ASSIGNED TASK –
Locate the lines of the listing below that hold "button", then copy each of them.

DATASET CONTENT –
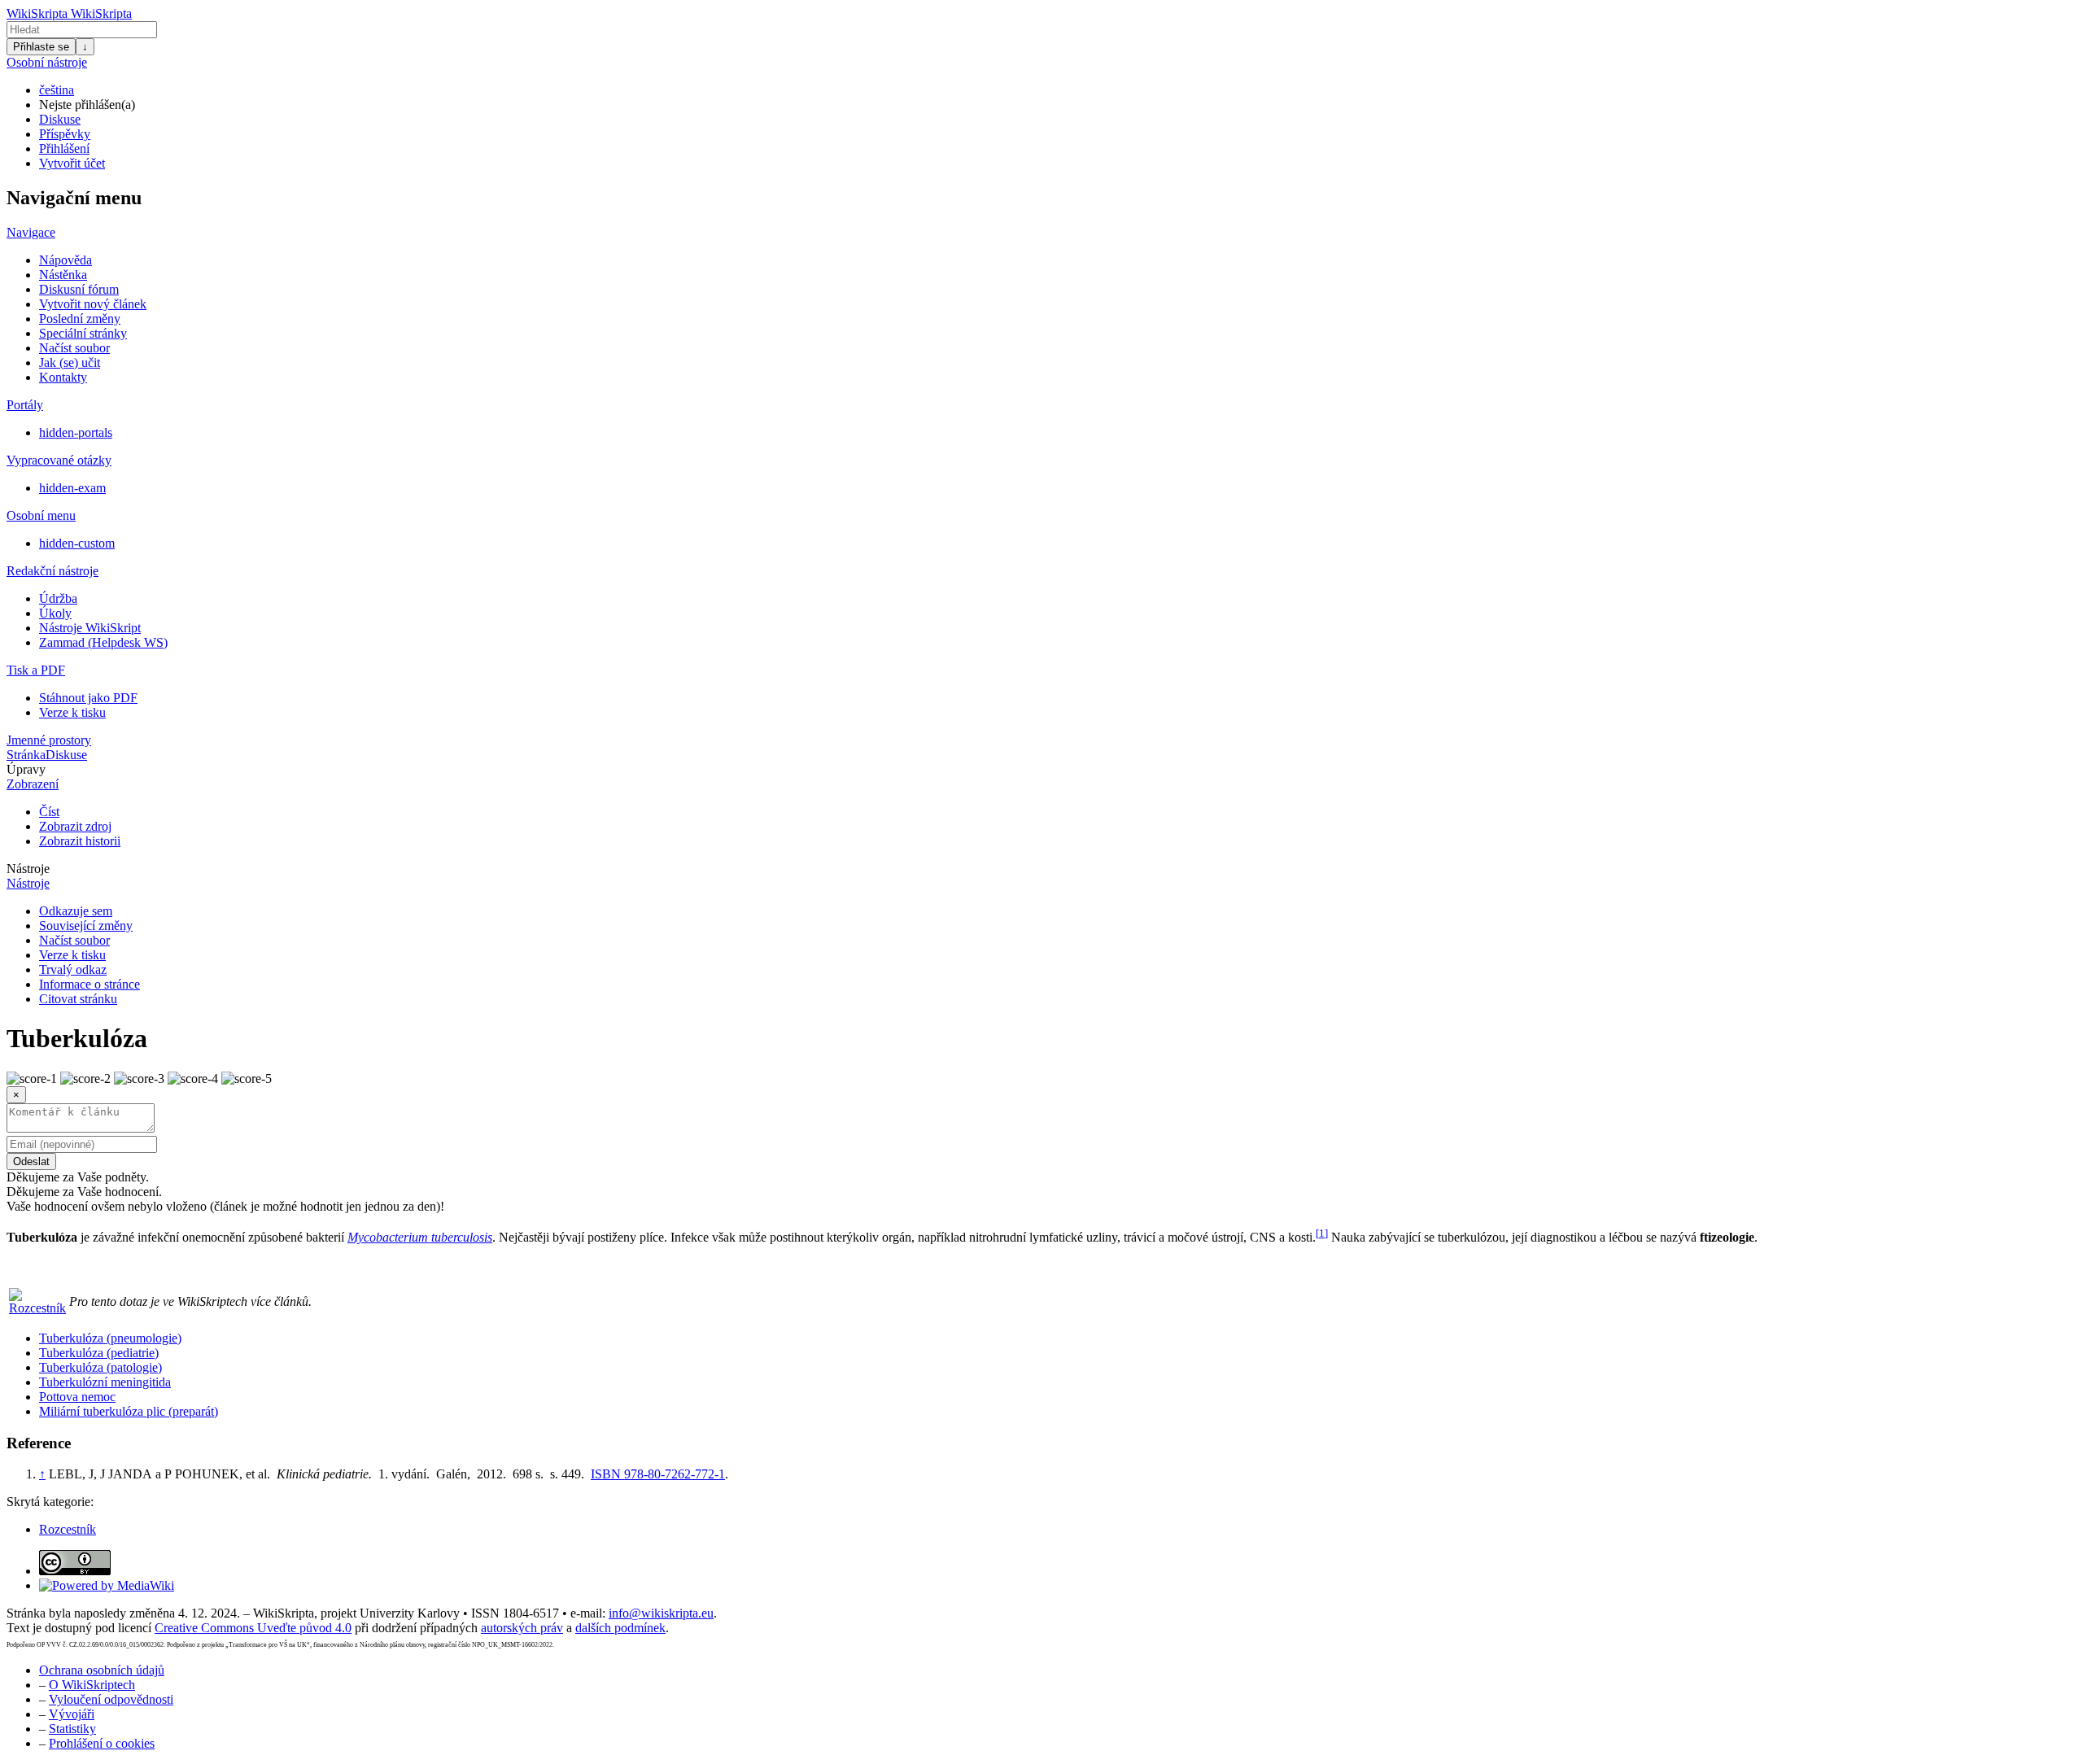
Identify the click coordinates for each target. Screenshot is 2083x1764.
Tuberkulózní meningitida (105, 1382)
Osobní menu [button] (41, 515)
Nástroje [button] (28, 868)
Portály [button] (25, 405)
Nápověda (65, 260)
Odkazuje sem (75, 911)
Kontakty (63, 377)
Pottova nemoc (77, 1397)
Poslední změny (79, 318)
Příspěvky (64, 134)
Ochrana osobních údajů (101, 1670)
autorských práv (522, 1628)
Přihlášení (64, 148)
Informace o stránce (89, 984)
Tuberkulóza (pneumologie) (110, 1338)
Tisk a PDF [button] (36, 670)
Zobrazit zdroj (75, 826)
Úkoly (55, 613)
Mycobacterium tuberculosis (419, 1237)
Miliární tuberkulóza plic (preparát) (128, 1411)
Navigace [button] (31, 232)
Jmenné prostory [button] (49, 740)
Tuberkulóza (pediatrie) (99, 1353)
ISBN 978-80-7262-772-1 (658, 1474)
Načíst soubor (74, 348)
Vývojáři (71, 1714)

ANSWER AREA –
Osobní menu [button] (41, 515)
Nástroje [button] (28, 868)
Portály [button] (25, 405)
Tisk a PDF [button] (36, 670)
Navigace [button] (31, 232)
Jmenné prostory [button] (49, 740)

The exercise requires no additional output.